The figure sits well above the Reserve Bank of Australia's target band of two to three per cent, a gap that would normally trigger policy action. But the RBA has been bracing for exactly this kind of spike. The central bank views much of the current inflation as a temporary rebound from last year's recession-driven price collapse, not a sign of sustained overheating. Governor Philip Lowe has signalled no intention to raise interest rates in response. His focus remains elsewhere: on the economic damage being inflicted by prolonged lockdowns, particularly the extended restrictions in New South Wales.

Those lockdowns have become the dominant economic story.

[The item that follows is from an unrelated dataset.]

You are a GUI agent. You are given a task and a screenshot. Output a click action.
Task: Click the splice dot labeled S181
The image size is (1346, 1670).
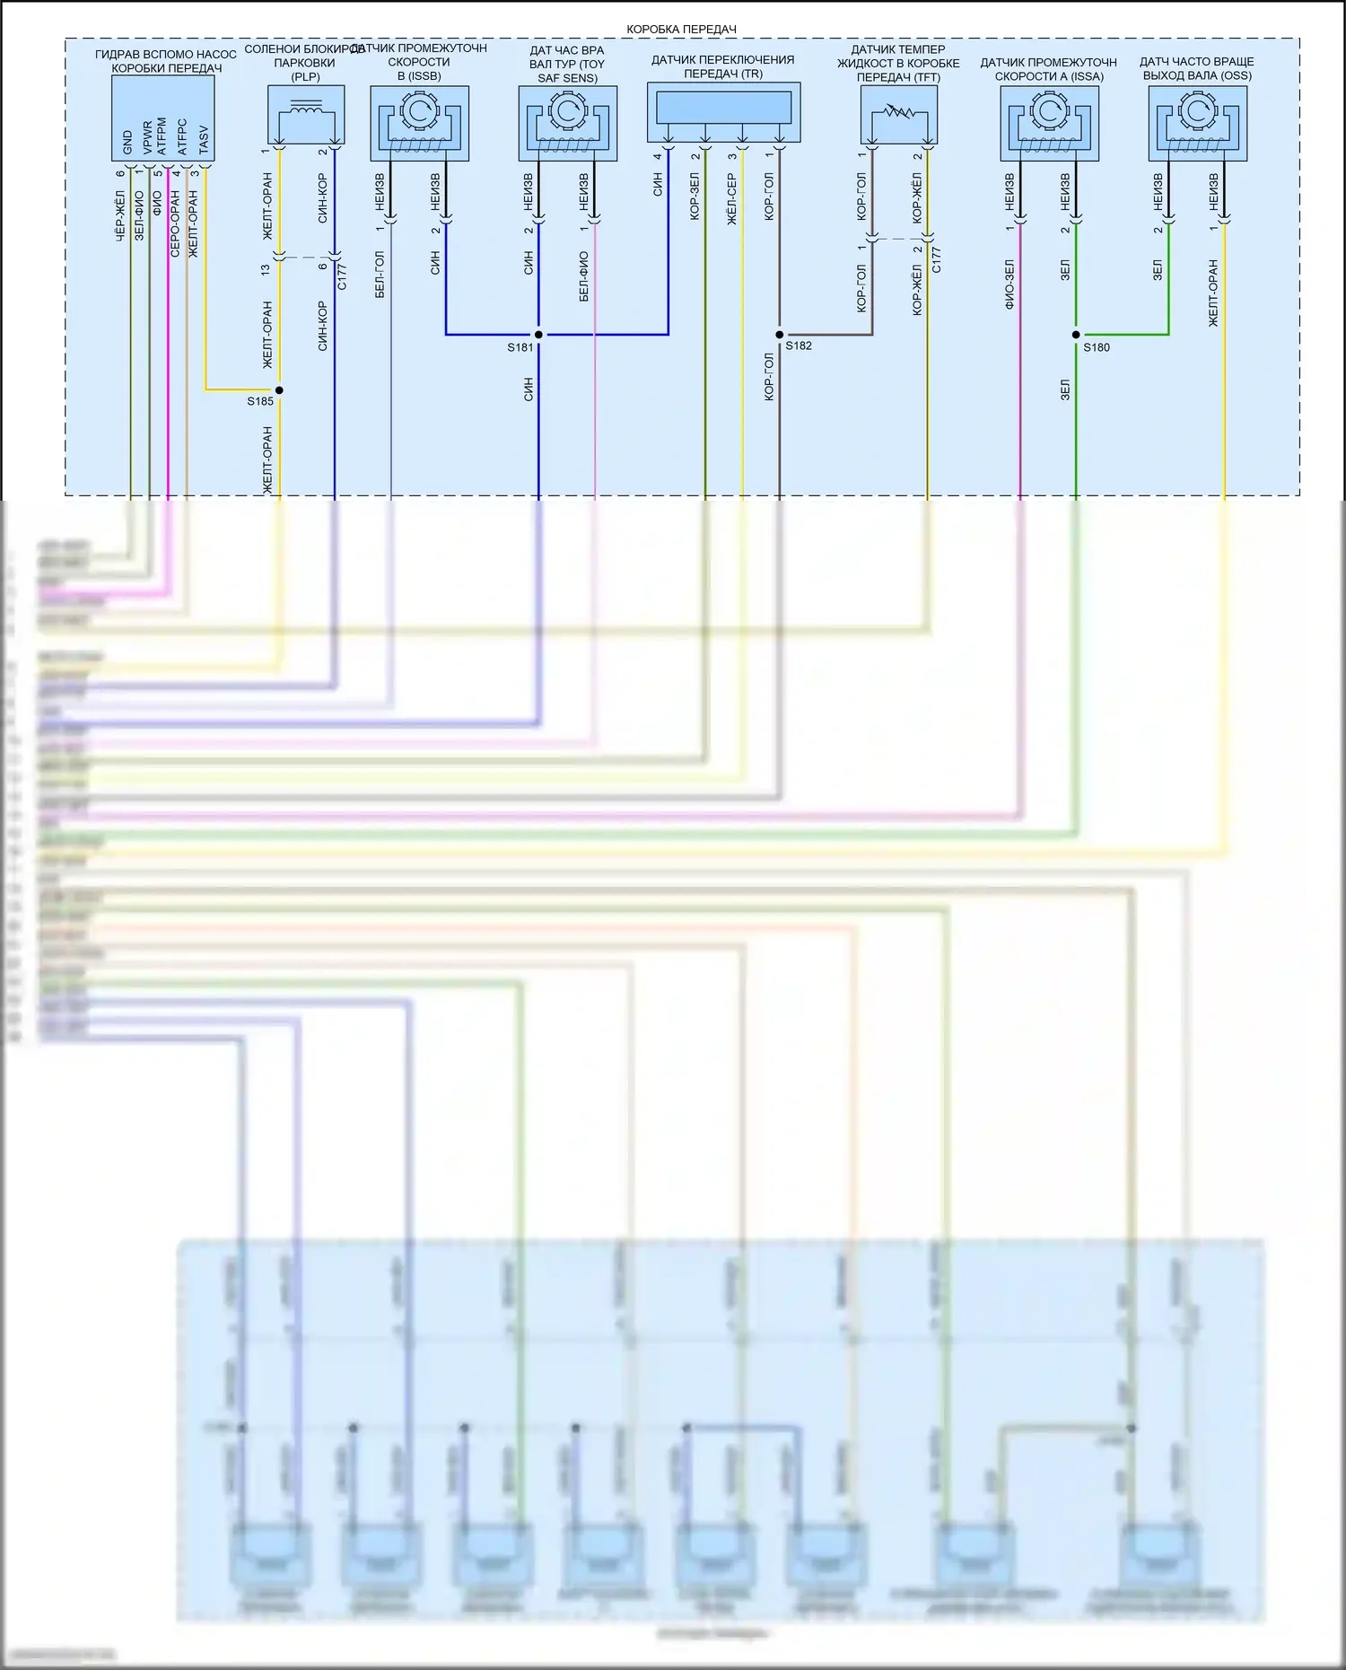538,335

NSW extended its shutdown by another month, pushing the end date to August 28. Victoria and South Australia have also imposed snap restrictions. Economists are already pencilling in a contraction for the September quarter, with the Commonwealth Bank now forecasting a sharp 2.7 per cent decline in gross domestic product. The unemployment rate, currently at 4.9 per cent, is expected to climb to 5.6 per cent by October. Gareth Aird, the CBA's head of Australian economics, described the contraction as inevitable given the scale of the economic shutdown. He does not expect any meaningful recovery until November, with the December quarter showing only a partial rebound of 1.9 per cent.

The RBA's decision to hold rates steady reflects a calculation that inflation, however elevated it appears now, is less of a threat than the immediate damage being done by lockdowns. The central bank expects inflation to fall back below two per cent by year's end, suggesting the current spike is indeed temporary. For now, the focus is on managing the fallout from restrictions rather than fighting price pressures. The question hanging over the economy is whether the RBA's patience will be rewarded—whether inflation does moderate as expected, and whether the economic rebound materializes on the timeline officials are projecting.

Rising fuel prices accounted for much of the increase in the June quarter CPI, with prices surpassing pre-pandemic levels
— Michelle Marquardt, ABS head of price statistics
It is the inevitable consequence of shutting down large parts of the economy
— Gareth Aird, Commonwealth Bank head of Australian economics
La Conversación del Hearth Otra perspectiva de la historia
Inventor

Why did the RBA choose not to raise rates when inflation is running so far above target?

Model

Because they're looking at the bigger picture. The spike is temporary—mostly fuel prices bouncing back from last year's collapse—and they know the real threat right now is the lockdowns destroying economic activity. Raising rates would only make things worse.

Inventor

But doesn't ignoring inflation risk letting it get out of control?

Model

The RBA doesn't think so. They're betting it'll fall back below two per cent by year-end. If they're wrong, that's a problem. But if they tighten now and the economy contracts as expected, they've just made unemployment worse for nothing.

Inventor

What's the Commonwealth Bank's view on how long this will take to recover?

Model

They're not optimistic about speed. They're forecasting a 2.7 per cent contraction in the next quarter and don't expect meaningful recovery until November. Even then, the December quarter will only partially bounce back.

Inventor

So unemployment is going to rise significantly?

Model

Yes. From 4.9 per cent to 5.6 per cent by October. That's the direct consequence of shutting down large parts of the economy, particularly Sydney.

Inventor

Is there any scenario where the RBA's patience pays off?

Model

If inflation does moderate as they expect and lockdowns end soon enough, yes. But that requires the economy to rebound faster than the Commonwealth Bank is forecasting. It's a gamble.